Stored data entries

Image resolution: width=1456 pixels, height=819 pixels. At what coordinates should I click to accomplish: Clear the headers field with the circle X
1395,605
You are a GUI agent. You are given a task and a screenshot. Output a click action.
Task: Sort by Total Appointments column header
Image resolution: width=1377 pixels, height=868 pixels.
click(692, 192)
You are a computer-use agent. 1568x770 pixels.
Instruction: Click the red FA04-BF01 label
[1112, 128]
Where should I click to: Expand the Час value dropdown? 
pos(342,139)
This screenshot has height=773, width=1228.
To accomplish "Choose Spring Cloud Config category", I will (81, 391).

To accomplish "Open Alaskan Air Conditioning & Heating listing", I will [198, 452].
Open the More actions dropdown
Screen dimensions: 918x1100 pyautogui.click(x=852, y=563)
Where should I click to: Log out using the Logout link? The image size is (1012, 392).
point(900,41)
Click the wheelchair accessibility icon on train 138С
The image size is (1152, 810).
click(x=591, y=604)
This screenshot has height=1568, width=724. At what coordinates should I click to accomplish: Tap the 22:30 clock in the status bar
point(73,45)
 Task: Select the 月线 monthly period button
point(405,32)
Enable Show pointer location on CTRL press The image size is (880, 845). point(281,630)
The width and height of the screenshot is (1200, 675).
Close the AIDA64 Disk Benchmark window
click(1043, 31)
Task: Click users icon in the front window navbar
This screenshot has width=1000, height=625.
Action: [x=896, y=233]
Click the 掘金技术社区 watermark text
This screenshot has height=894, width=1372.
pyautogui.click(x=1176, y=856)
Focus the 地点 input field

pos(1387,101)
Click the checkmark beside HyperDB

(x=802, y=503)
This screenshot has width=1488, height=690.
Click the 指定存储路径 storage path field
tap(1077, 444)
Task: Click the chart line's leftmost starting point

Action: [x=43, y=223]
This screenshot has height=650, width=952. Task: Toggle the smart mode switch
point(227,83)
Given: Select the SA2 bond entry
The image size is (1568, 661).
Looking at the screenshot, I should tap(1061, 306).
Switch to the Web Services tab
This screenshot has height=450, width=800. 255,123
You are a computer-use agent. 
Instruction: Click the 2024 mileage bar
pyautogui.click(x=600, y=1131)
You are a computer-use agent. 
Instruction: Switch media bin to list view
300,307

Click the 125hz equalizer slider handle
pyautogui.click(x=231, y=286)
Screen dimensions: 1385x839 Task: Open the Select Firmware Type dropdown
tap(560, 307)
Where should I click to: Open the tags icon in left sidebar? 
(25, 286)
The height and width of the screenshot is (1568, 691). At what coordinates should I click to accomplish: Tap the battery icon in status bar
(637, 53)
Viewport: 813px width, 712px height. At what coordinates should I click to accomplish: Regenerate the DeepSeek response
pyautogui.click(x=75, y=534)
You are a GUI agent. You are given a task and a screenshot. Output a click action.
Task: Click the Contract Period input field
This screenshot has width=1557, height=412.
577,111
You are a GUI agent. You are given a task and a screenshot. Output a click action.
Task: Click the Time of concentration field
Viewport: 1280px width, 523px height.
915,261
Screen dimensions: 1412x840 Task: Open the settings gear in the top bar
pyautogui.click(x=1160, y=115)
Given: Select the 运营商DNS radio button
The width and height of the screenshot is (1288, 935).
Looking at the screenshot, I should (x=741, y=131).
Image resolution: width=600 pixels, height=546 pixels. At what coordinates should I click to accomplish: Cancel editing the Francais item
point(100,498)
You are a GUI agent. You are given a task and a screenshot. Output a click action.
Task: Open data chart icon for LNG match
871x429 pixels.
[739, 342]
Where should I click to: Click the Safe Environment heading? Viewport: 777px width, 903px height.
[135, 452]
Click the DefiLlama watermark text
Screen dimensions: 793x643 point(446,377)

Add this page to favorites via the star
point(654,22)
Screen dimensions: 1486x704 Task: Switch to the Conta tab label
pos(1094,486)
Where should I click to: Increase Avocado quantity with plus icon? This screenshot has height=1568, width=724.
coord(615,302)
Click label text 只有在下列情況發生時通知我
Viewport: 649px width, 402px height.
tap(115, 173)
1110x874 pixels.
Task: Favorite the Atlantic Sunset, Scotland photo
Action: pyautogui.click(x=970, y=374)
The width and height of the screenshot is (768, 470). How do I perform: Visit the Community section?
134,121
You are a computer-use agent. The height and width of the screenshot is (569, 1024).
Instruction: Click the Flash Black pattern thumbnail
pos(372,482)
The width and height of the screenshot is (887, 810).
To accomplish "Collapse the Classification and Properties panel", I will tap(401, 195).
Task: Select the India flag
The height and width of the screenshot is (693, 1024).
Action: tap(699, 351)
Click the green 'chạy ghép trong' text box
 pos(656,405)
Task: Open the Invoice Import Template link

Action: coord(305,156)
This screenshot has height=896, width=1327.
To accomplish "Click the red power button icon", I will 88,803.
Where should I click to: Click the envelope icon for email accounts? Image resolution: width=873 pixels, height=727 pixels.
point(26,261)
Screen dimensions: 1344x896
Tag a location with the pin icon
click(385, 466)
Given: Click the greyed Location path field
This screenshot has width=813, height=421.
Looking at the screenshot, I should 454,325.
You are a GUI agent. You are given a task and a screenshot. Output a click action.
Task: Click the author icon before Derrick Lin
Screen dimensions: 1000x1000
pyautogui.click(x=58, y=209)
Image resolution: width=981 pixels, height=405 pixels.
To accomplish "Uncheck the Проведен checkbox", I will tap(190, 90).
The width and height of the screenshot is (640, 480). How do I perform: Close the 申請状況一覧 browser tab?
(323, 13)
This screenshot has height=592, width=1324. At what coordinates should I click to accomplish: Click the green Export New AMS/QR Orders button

**Work instructions**
Scan the records above for the string "will", then report every line that contains it.

**Task result**
To accomplish "Choose Spring Cloud Config category", I will (81, 391).
To accomplish "Open Alaskan Air Conditioning & Heating listing", I will [198, 452].
To accomplish "Collapse the Classification and Properties panel", I will tap(401, 195).
To accomplish "Click the red power button icon", I will 88,803.
To accomplish "Uncheck the Проведен checkbox", I will tap(190, 90).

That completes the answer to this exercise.